The details of CSS are only given to licensees for a fee. The license, which binds the licensee to a non-disclosure agreement, would not permit the development of open-source software for DVD-Video playback. Instead, there is libdvdcss, a reverse engineered implementation of CSS. Libdvdcss is a source for documentation, along with the publicly available DVD-ROM and MMC specifications. There has also been some effort to collect CSS details from various sources.
A DVD-Video can be produced with or without CSS. The publisher may for instance decide to go without CSS protection to save license and production costs.
The content scramble system deals with three participants: the disc, the drive and the player. The disc holds the purported copyright information and the encrypted feature. The drive provides the means to read the disc. The player decrypts and presents the audio and visual content of the feature. All participants must conform to the CCA's license agreement.
There are three protection methods:
The first two protection methods have been broken. Circumvention of regional protection is not possible with every drive--even if the drive grants access to the feature, prediction of title keys may fail. However, DVD players exist which do not enforce regional restrictions (the user has to disable the protection though), which makes regional restrictions less effective as a component of CSS.
The DVD-ROM's main-data (§16), which are consecutive logical blocks of 2048 bytes, are structured according to the DVD-Video format. The DVD-Video contains (besides others) an MPEG program stream which consists of so-called Packs. If CSS is applied to the disc then a subset of all Packs is encrypted with a title-key.
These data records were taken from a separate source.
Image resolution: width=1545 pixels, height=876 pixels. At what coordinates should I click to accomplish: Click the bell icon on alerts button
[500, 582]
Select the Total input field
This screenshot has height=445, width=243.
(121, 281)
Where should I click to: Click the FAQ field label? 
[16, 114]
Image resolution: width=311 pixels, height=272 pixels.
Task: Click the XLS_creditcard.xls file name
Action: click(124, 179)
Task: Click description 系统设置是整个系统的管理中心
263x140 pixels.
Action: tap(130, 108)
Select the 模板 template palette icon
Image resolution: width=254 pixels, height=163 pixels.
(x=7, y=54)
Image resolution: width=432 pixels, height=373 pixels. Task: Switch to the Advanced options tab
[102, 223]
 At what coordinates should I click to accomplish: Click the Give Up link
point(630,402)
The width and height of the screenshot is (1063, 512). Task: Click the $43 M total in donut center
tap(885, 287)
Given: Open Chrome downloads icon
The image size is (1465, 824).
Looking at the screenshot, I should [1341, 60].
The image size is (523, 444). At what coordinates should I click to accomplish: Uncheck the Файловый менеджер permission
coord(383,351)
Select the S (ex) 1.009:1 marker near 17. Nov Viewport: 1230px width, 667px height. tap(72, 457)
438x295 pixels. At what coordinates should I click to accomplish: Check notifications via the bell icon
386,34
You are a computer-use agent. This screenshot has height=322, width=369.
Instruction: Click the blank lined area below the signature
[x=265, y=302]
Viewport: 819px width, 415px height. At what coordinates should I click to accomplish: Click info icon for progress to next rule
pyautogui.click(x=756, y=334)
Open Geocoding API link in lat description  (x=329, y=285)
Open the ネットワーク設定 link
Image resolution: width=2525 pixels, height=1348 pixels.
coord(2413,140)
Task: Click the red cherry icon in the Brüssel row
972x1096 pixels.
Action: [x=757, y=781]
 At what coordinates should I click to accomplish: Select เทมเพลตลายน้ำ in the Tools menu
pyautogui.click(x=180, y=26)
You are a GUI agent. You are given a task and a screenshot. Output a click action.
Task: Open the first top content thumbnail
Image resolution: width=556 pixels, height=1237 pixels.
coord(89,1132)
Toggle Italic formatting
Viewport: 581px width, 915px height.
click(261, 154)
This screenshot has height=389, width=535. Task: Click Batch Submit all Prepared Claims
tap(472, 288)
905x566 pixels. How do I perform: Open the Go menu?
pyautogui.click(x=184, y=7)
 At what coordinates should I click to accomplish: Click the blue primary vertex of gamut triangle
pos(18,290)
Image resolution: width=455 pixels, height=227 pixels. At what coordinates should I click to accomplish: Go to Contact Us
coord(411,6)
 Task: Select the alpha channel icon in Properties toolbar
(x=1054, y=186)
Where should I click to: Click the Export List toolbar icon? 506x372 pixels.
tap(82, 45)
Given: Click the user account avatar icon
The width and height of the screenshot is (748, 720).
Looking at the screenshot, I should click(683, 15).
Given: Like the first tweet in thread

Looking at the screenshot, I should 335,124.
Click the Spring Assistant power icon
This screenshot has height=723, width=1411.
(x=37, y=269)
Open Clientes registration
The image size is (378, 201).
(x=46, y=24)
A DVD-ROM contains, besides the main-data, additional data areas. CSS stores there:
The drive treats a DVD-Video disc as any DVD-ROM disc. The player reads the disc's user-data and processes them according to the DVD-Video format. However, if the drive detects a disc that has been compiled with CSS, it denies access to logical blocks that are marked as copyrighted (§6.15.3). The player has to execute an authentication handshake first (§126.96.36.199). The authentication handshake is also used to retrieve the disc-key-block and the title-keys.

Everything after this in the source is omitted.